T  he stochastic (non-deterministic) quality of the incipits’ beginnings and the stochastic dynamics of their propagating to other regions of the ensemble as they play—the uncertainty of the stochastics decreases our attending to the incipits themselves and increases our attention to what I would call ‘continuants’. ‘Continuant’ is a fancy term used in philosophy of language and in informatics, but it really signifies something pretty commonsensical: a sub-class or descendant of a higher-level (and prior/earlier) concept or utterance. Continuants inherit most of the attributes (morphology, behaviors, capabilities, tendencies, processes, etc.) of their higher-level precursor incipits [of which the English horn part is emblematic in ‘Bloom’], but they have autonomy of their own and are influenced by their own contexts and histories.

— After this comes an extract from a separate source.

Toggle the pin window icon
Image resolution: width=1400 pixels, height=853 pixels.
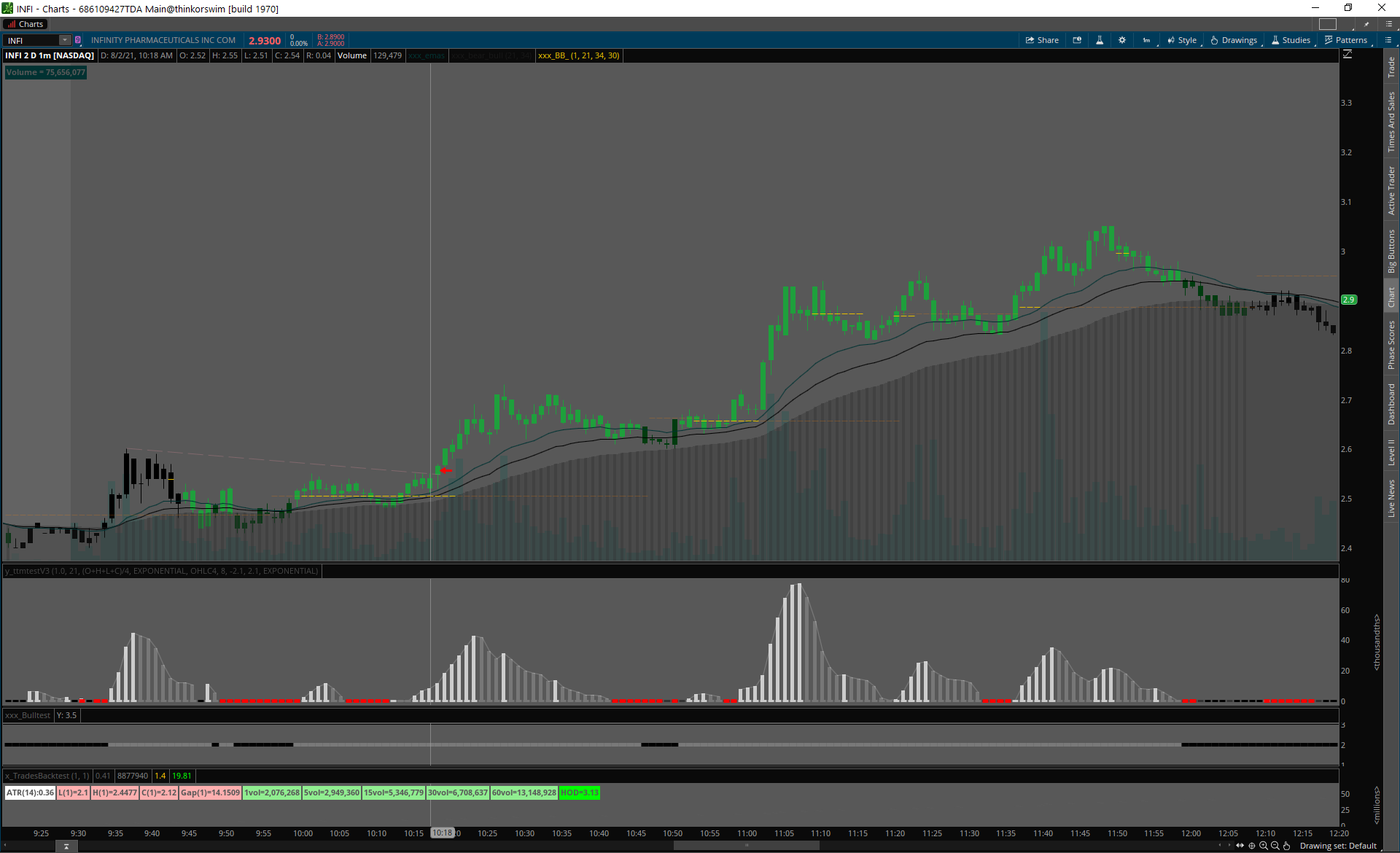tap(1366, 24)
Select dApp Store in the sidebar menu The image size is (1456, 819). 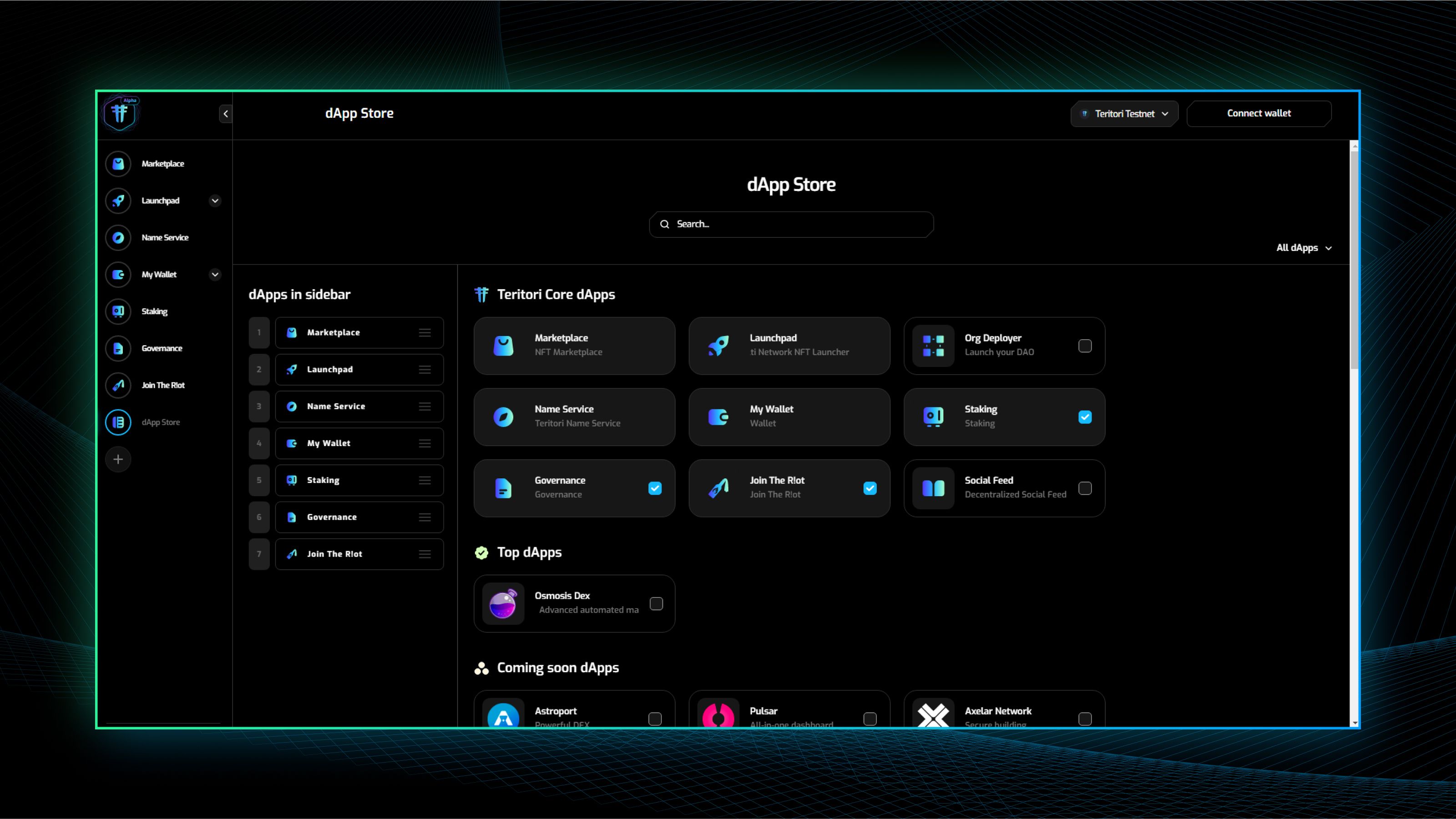pyautogui.click(x=161, y=422)
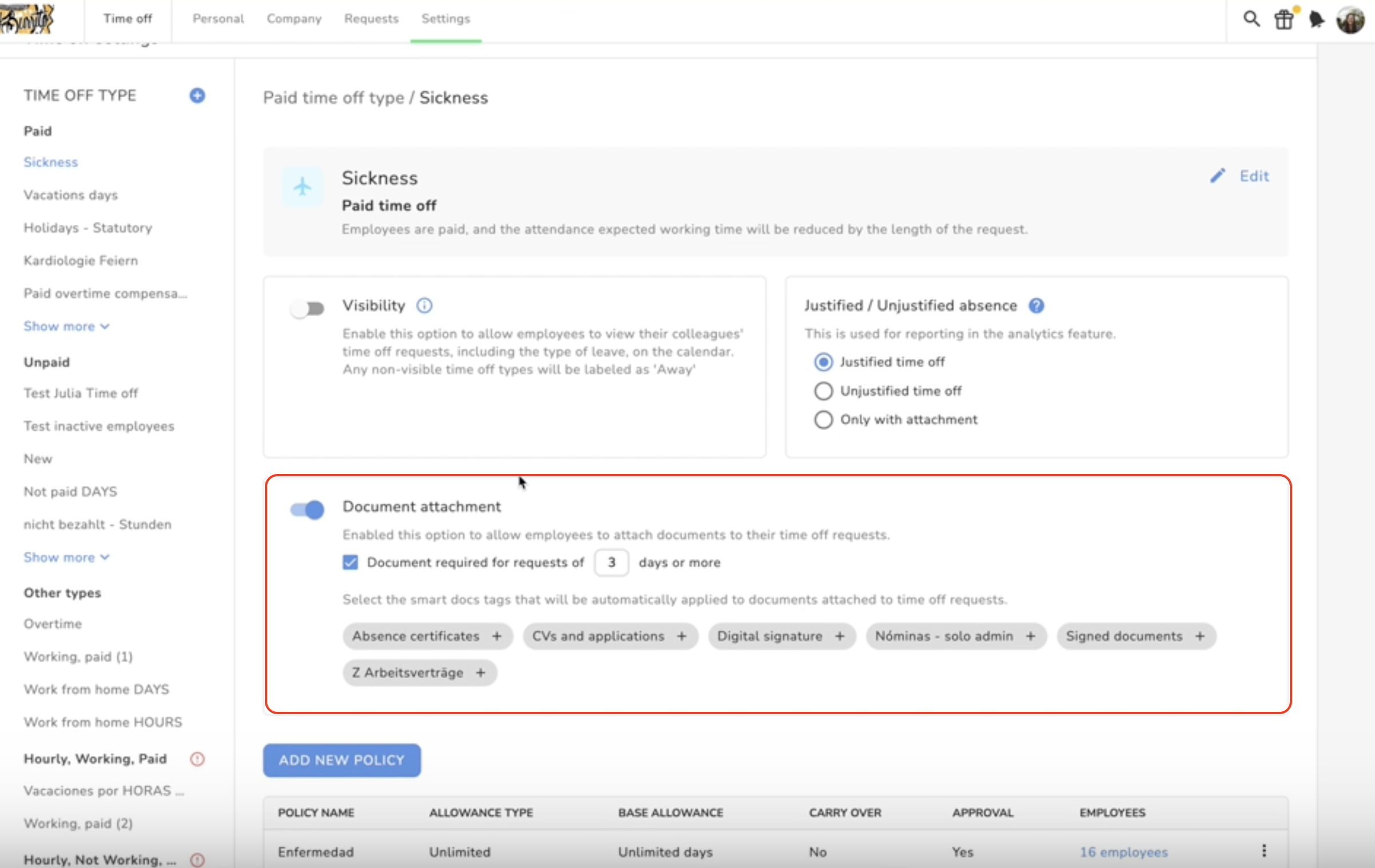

T  here are links at the bottom of this CMT post on informatics ontology engineering, for you composers who want to see whether ontology architecture may have something to offer you as a compositional framework. Your intentions and results may be quite different form Epstein’s, of course. But the ontology engineering framework and methods might well be amenable to your aims, or might at least offer you some innovative inspiration...

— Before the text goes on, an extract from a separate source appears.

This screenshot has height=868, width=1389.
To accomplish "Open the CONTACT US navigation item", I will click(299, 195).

T    he ‘Basic Formal Ontology’ (BFO) in informatics theory consists in a series of sub-ontologies at different levels of granularity. The ontologies are divided into two varieties: SNAP (‘snapshot’) ontologies, comprehending continuant entities such as three-dimensional enduring objects, and SPAN ontologies, comprehending processes conceived as extended through, enduring, and spanning time. BFO incorporates both three-dimensionalist and four-dimensionalist perspectives on reality within a single framework. Interrelations are defined between the two types of ontologies in a way which gives BFO the facility to deal with both static/spatial and dynamic/temporal features of reality. Each SNAP ontology is an inventory of all entities existing at a time. Each SPAN ontology is an inventory of all the processes unfolding through a given interval of time. Both types of ontology serve as basis for a series of sub-ontologies, each of which can be conceived as a window on a certain portion of reality at a given level of granularity.”

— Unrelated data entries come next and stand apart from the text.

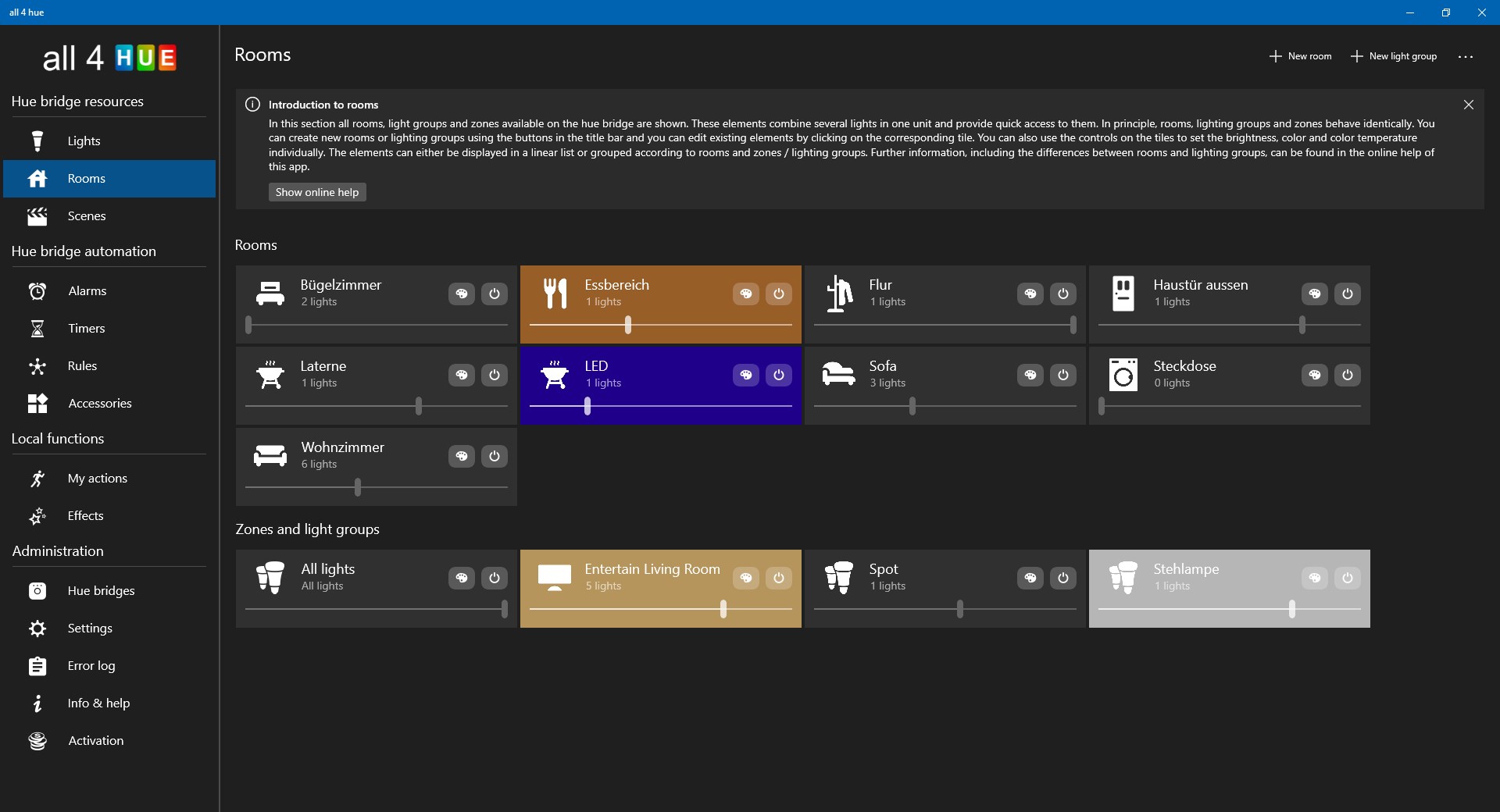The height and width of the screenshot is (812, 1500).
Task: Toggle power for the All lights group
Action: [x=494, y=579]
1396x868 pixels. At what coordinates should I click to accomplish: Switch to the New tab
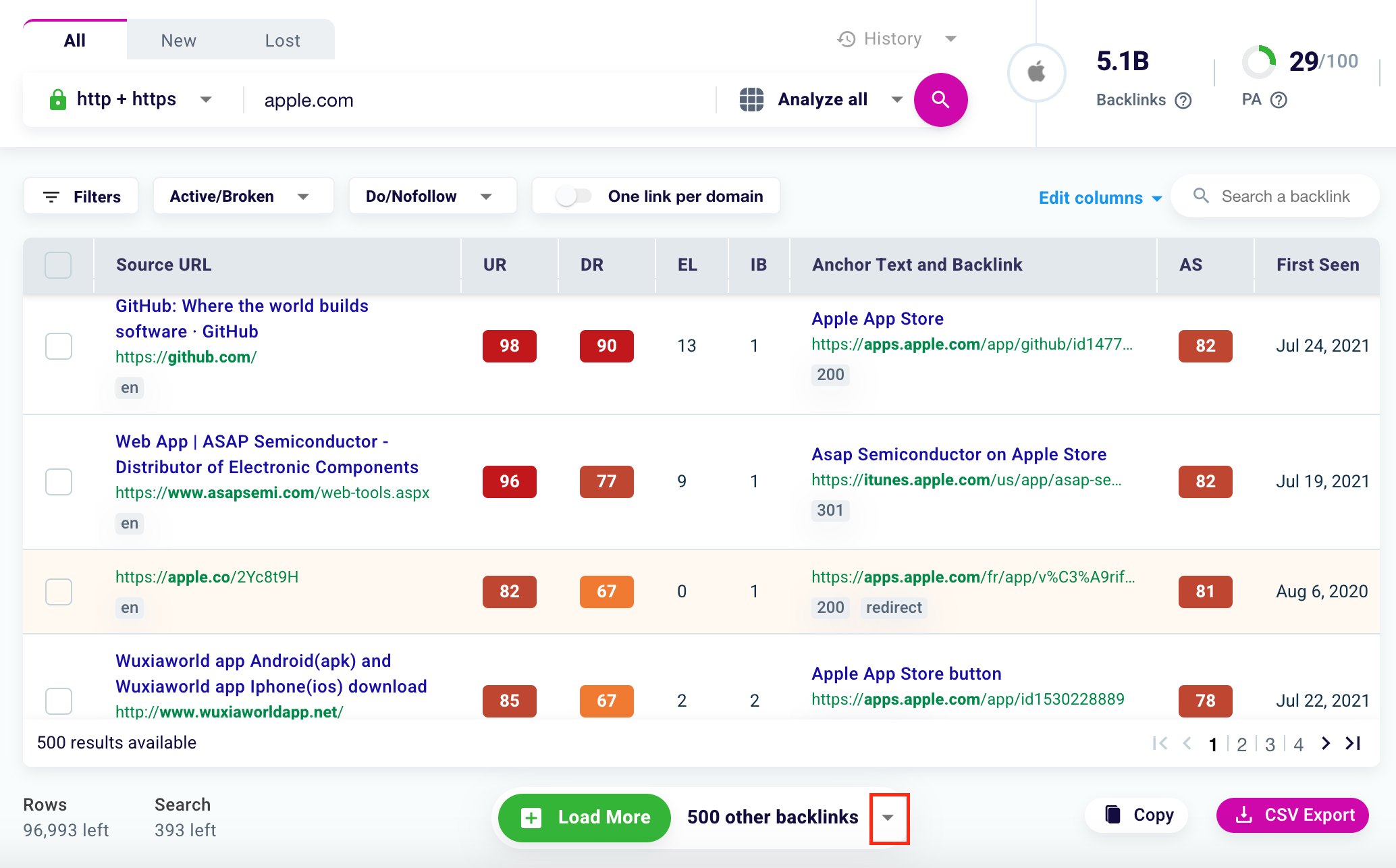click(178, 40)
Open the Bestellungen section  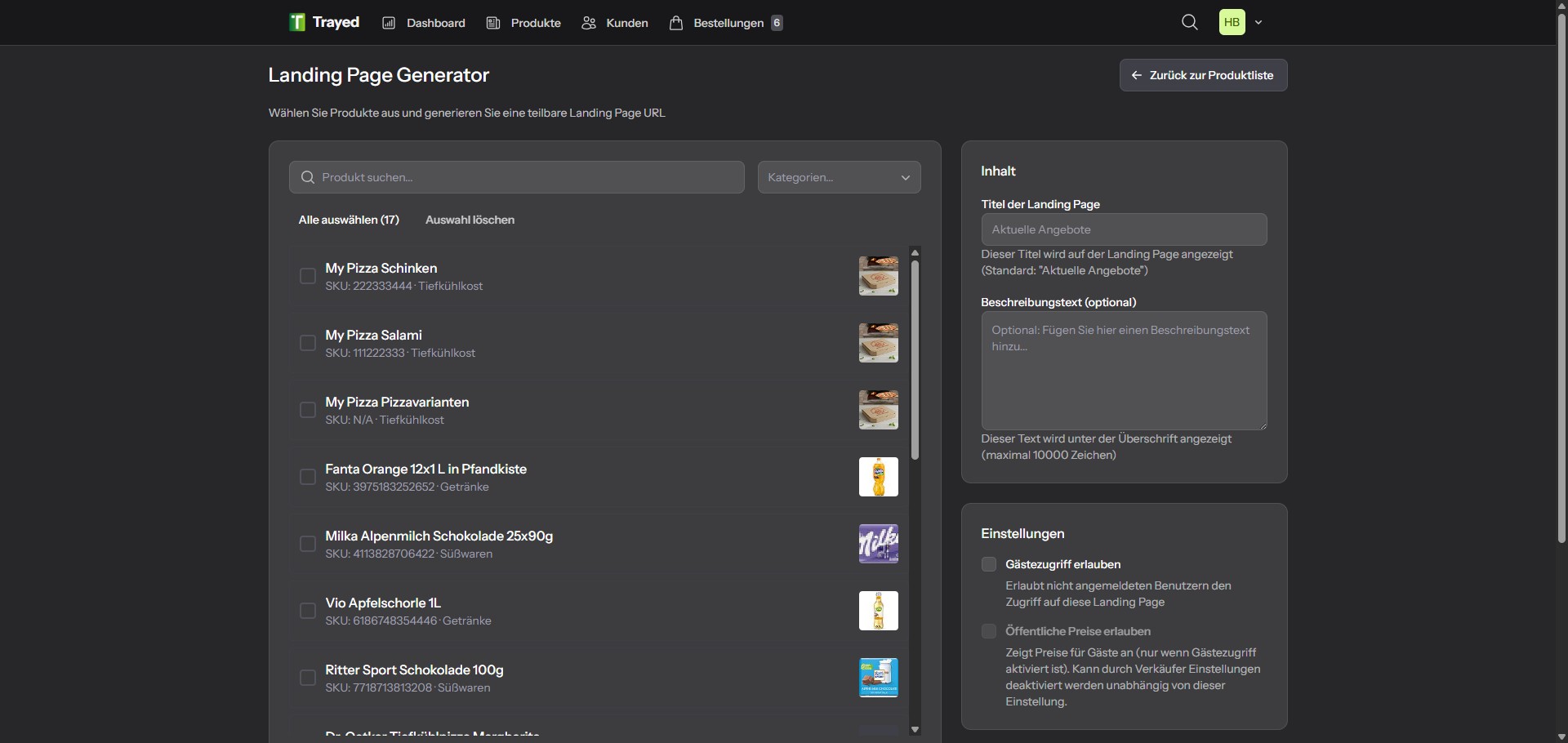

I  n summary, one of the most novel and beautiful aspects of ‘Bloom’, to me, upon hearing this premiere performance, was these cascades of continuants—the waves upon waves of consequents: more and more [temporally- and spatially-disperse logical ——] consequents, piling up and washing over the antecedents/incipits laid down by Sheena’s English horn. The more loquacious instruments inject their colors/flavors—they could not do otherwise, any more than Sheena could prevent the English horn from being its terse self. And the organism, or flower bed, or aquatic algae bloom, or transcriptome, or receptor-signalling network, or galaxy, or whatever it is—is big enough and generous/tolerant enough to accommodate all of it. Heartwarmingly, beautifully so.

W  e listened to Epstein’s new nebula blooming with an IMAX-type wonderment—floored by discovering a wideness of musical ‘peripheral vision’ that we didn’t previously know we had, awed by a deep-space ontology we hadn’t known was there. And then we stepped out of the recital hall and into the warm, starry Boston springtime night…

M  arti Epstein has completed commissions for the Munich Bienniale, the CORE Ensemble, the Pro Arte Chamber Orchestra, the Foxborough Music Association, the Fromm Foundation, and Guerilla Opera, among others. She has been a fellow of the Tanglewood Music Center and a composer in residence at the MacDowell Colony. She is Professor of Composition at Berklee College of Music and at the Boston Conservatory.